§ **Task instructions**
1. List what the lecture on finding and packaging evidence tells the investigator to look around or look for, one item per line, using the text's wording after "look."
2. Rewrite the passage of the evidence lecture starting at "Does the potential" and ending at "a prior visit.", changing every "defendant" to "suspect".

§ **Text block**
------------------------------

Criminal Investigation Week 4
Finding and Packaging Evidence

Quiz on reading.

Lecture.  When crime scene technicians are called to a crime scene, their primary duties are to locate and preserve evidence.  Evidence is sometimes obvious and sometimes requires great creativity; however, before collecting any evidence, the investigator should think about what he is trying to prove and what defenses exist to counter the prosecution theory. 

            I cannot stress enough the requirement that you think before you act.  Look around your crime scene and try to determine what happened, but do not lock yourself into one version of the events.  Think about what the defendant will say happened and look for evidence that will counter that defense. 

            Does the potential defendant have a legitimate reason for being at this location, which explains his fingerprints here?  Maybe, so look for latents that would be in a place where the defendant would have a hard time explaining them.  Look for biological samples that could have only been left during this crime and not on a prior visit.

------------------------------

Pixel coordinate grounding data
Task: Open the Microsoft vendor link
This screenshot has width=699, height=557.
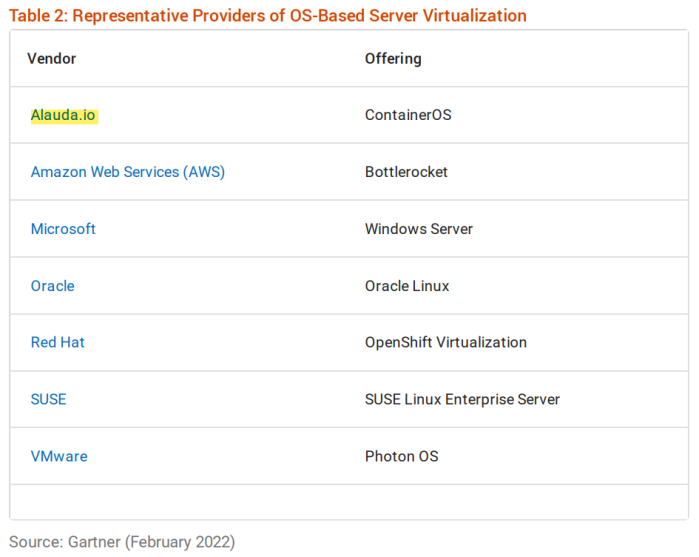Action: (63, 229)
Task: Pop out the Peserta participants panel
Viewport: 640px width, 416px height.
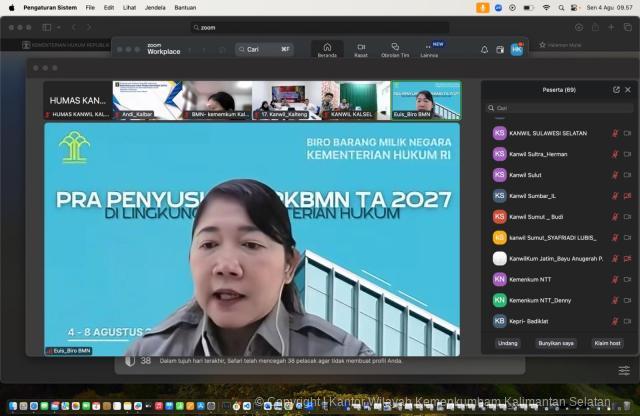Action: coord(616,89)
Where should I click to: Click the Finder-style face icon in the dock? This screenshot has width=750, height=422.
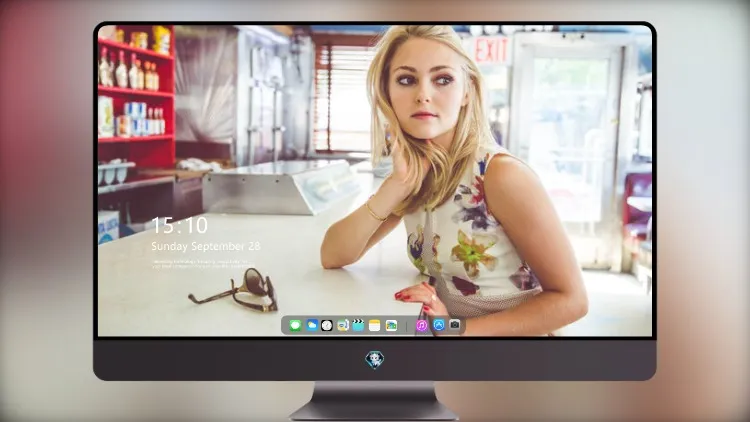(342, 325)
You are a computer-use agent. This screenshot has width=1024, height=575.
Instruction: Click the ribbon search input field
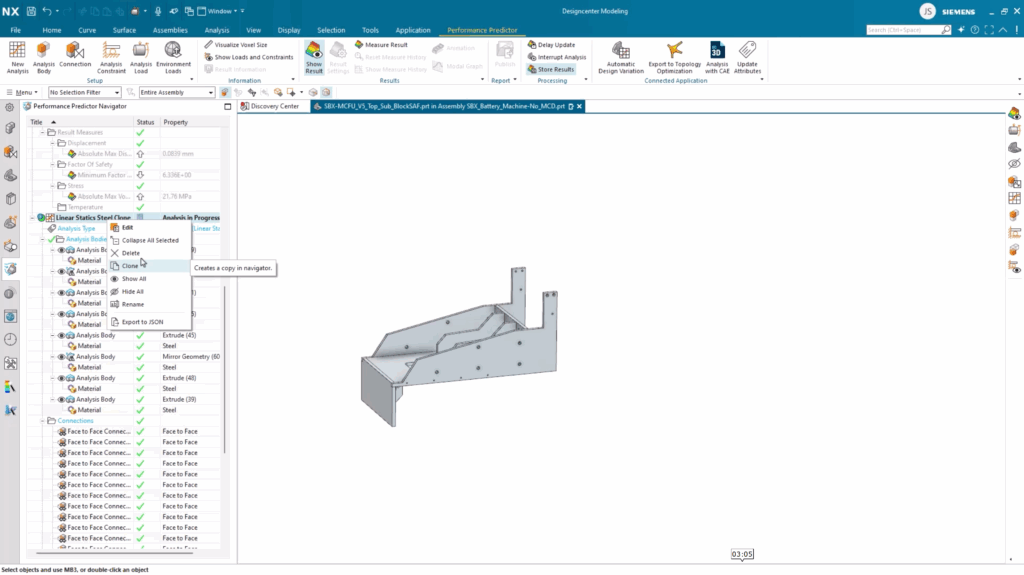click(x=901, y=30)
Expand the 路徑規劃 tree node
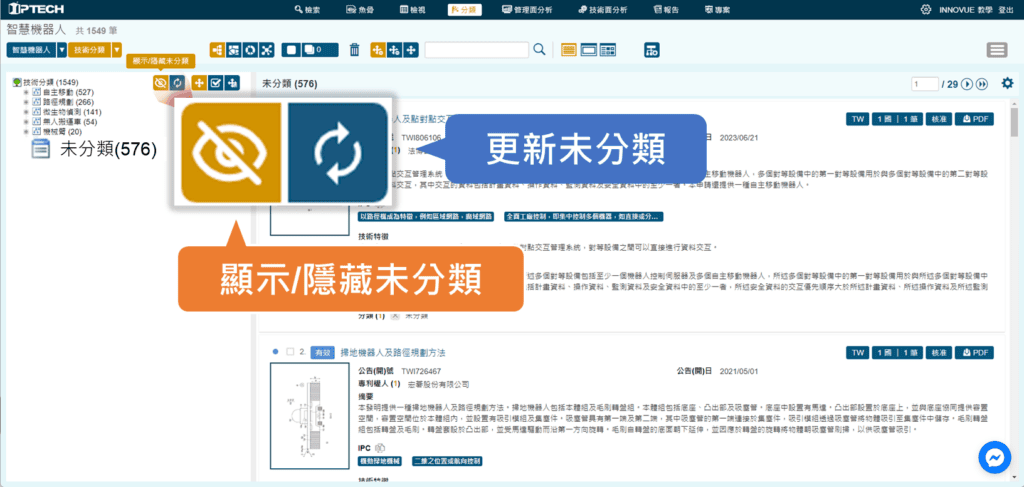This screenshot has height=487, width=1024. [x=26, y=102]
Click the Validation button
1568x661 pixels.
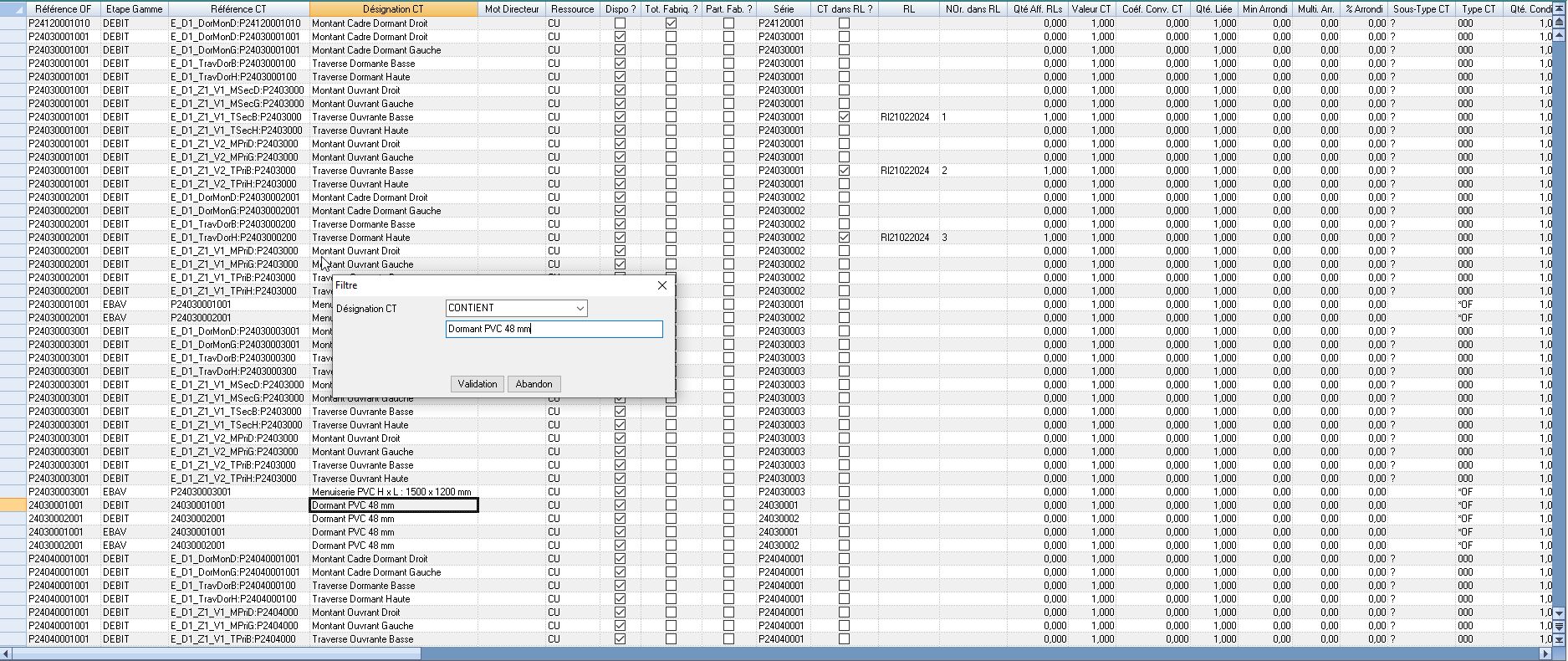[x=477, y=384]
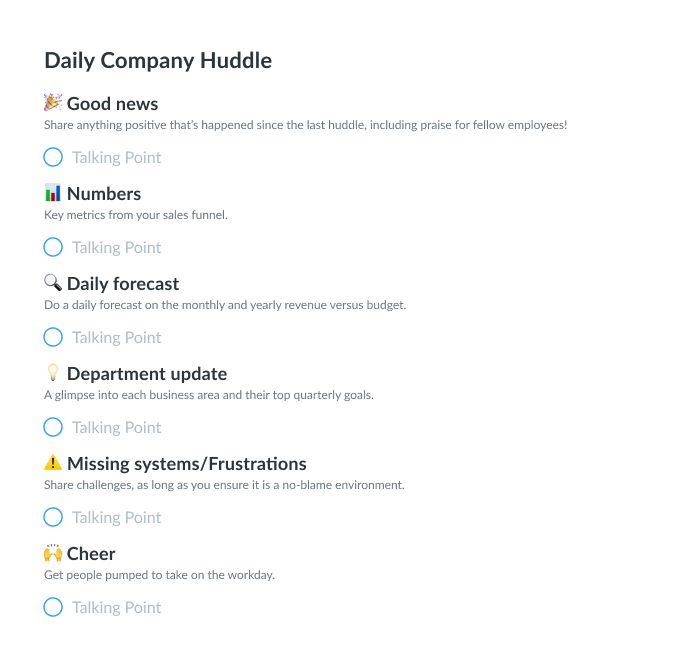Click the party popper emoji beside Good news

pyautogui.click(x=53, y=102)
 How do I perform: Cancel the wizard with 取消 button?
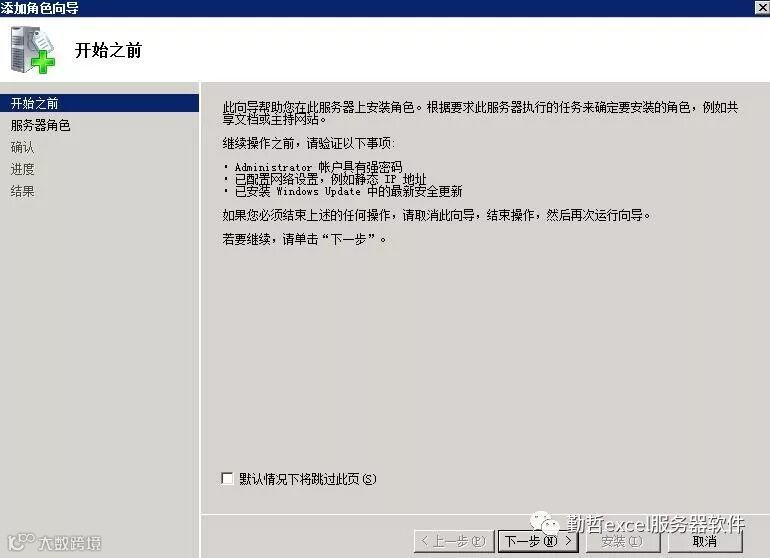pyautogui.click(x=705, y=541)
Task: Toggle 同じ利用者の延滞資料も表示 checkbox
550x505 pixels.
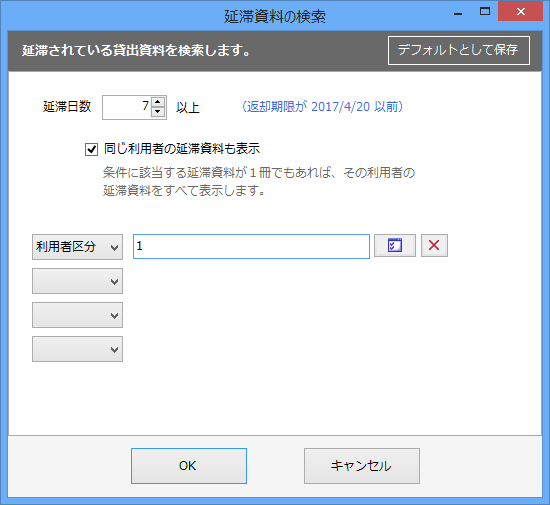Action: point(91,149)
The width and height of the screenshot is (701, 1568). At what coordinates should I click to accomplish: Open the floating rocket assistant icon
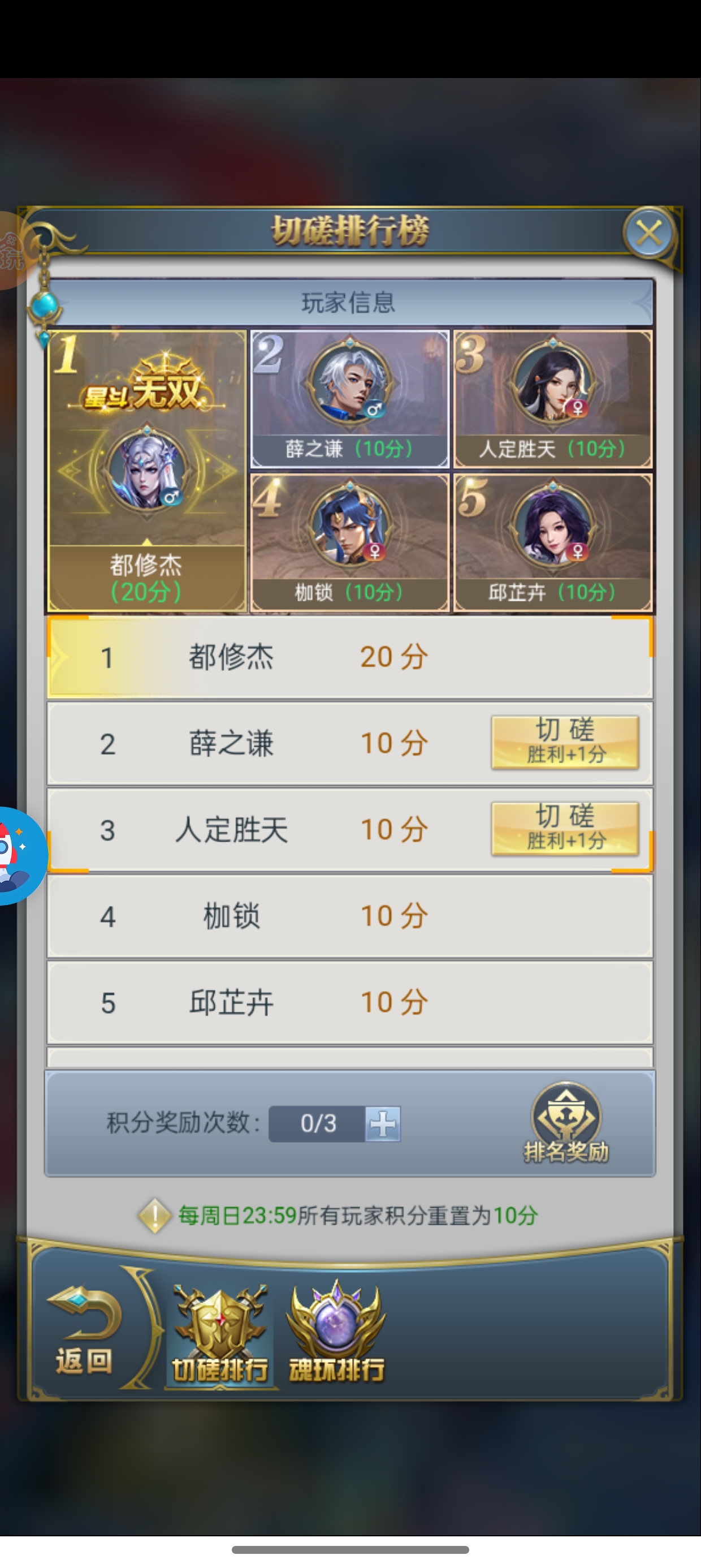pos(18,856)
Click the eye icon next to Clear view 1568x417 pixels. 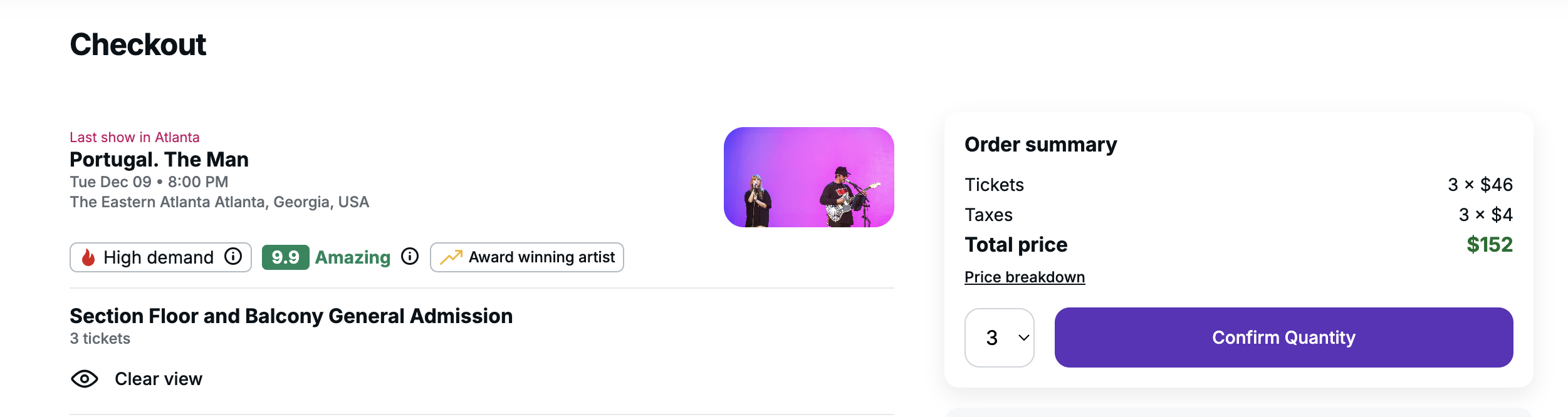coord(83,379)

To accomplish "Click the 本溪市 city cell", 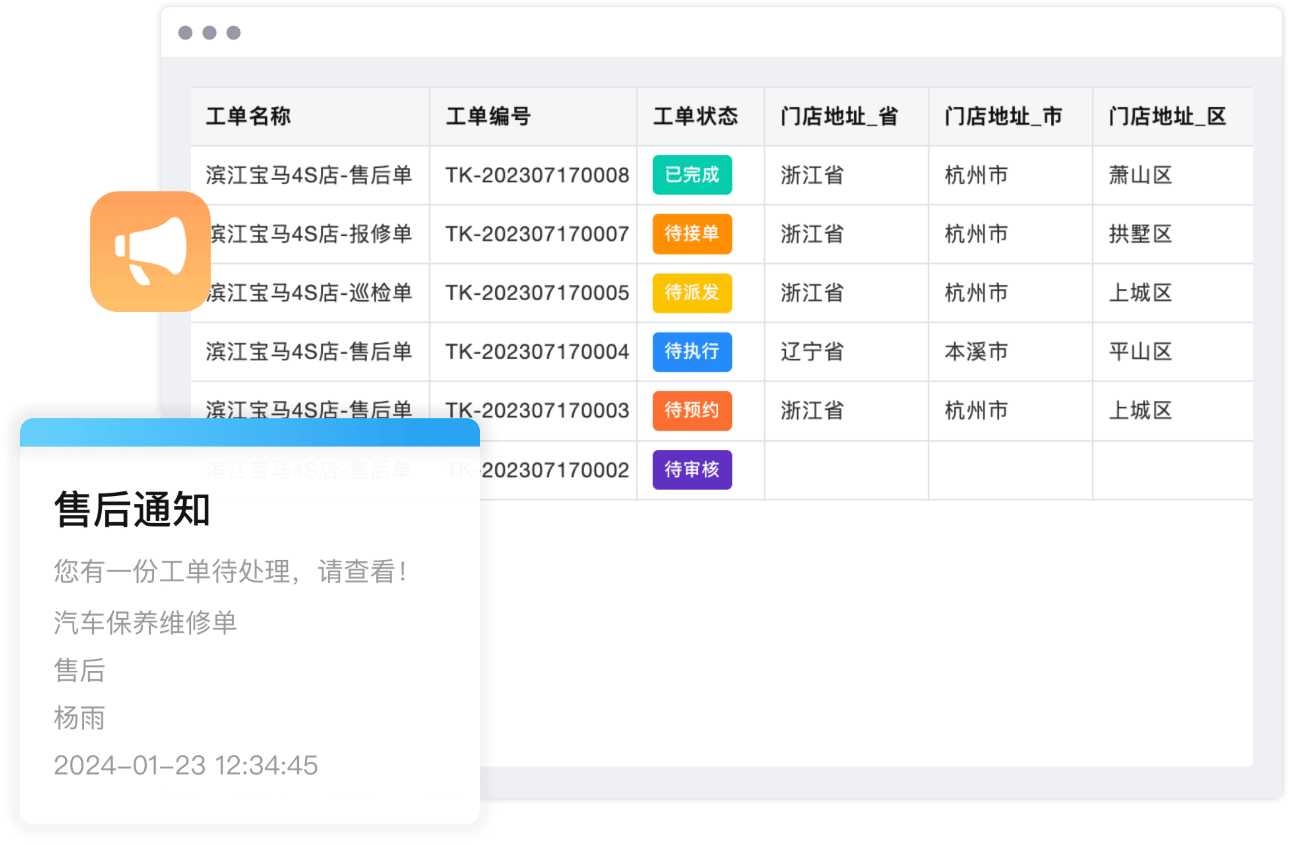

------------------------------

§ **Solved problems**
1.
around your crime scene
for evidence that will counter that defense
for latents that would be in a place where the defendant would have a hard time explaining them
for biological samples that could have only been left during this crime and not on a prior visit

2.
Does the potential suspect have a legitimate reason for being at this location, which explains his fingerprints here?  Maybe, so look for latents that would be in a place where the suspect would have a hard time explaining them.  Look for biological samples that could have only been left during this crime and not on a prior visit.